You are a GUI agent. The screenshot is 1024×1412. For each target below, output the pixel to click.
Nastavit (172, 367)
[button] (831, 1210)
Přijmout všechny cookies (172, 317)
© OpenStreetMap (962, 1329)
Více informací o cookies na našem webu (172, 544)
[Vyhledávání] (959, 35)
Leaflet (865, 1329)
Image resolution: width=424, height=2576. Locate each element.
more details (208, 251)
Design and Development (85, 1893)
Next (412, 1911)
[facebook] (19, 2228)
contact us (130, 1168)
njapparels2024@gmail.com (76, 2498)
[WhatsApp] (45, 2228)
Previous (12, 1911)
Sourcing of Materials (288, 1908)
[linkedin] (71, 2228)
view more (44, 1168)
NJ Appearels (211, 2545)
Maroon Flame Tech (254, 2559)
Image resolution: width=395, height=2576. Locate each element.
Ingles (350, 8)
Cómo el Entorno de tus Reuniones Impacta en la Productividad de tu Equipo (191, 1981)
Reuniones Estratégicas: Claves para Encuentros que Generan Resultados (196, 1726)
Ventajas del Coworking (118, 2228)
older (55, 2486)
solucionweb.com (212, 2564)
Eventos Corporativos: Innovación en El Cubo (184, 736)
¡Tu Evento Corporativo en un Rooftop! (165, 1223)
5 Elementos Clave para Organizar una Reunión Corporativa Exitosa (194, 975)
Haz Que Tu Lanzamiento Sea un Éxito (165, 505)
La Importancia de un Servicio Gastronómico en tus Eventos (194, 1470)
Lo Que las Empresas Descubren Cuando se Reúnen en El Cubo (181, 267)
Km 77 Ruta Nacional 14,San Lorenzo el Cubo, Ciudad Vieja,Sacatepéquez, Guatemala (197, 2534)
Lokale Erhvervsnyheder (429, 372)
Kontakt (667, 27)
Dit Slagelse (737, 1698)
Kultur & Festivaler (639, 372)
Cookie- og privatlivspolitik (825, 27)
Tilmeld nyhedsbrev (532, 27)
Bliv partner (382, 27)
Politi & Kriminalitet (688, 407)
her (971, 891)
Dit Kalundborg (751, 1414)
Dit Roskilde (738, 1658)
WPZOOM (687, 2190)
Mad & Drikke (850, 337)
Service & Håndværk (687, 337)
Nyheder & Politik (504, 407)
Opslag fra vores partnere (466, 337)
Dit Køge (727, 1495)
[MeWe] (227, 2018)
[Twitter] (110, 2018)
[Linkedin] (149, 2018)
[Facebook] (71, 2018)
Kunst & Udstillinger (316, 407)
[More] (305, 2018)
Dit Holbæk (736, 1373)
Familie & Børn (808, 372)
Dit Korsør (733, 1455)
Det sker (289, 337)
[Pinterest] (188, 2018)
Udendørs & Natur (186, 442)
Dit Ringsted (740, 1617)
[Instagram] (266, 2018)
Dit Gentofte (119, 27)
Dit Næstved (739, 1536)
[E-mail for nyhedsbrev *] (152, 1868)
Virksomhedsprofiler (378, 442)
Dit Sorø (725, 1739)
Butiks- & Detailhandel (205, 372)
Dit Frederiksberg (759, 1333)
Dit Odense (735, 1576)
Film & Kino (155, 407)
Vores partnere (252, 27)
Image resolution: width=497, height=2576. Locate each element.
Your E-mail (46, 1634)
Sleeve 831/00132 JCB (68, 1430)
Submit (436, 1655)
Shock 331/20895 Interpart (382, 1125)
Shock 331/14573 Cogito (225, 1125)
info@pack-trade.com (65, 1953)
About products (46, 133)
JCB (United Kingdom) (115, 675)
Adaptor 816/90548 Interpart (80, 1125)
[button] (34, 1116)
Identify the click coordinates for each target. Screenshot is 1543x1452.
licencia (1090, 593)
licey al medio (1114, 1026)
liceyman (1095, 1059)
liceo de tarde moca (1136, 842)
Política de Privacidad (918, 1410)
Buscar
════════════════
- [AIM]: Copy the records above, starting at the line containing "njapparels2024@gmail.com (76, 2498)" and ending at the line containing "solucionweb.com (212, 2564)", with every request line kept as is. Increase each coordinate in the answers by 120.

- [ANSWER TO THIS PROBLEM]:
njapparels2024@gmail.com (196, 2618)
[WhatsApp] (165, 2348)
Previous (132, 2031)
Sourcing of Materials (408, 2028)
[linkedin] (191, 2348)
view more (164, 1288)
NJ Appearels (331, 2665)
Maroon Flame Tech (374, 2679)
Image resolution: width=395, height=2576. Locate each element.
Ingles (470, 128)
Cómo el Entorno de tus Reuniones Impacta en la Productividad de tu Equipo (311, 2101)
Reuniones Estratégicas: Claves para Encuentros que Generan Resultados (316, 1846)
Ventajas del Coworking (238, 2348)
older (175, 2606)
solucionweb.com (332, 2684)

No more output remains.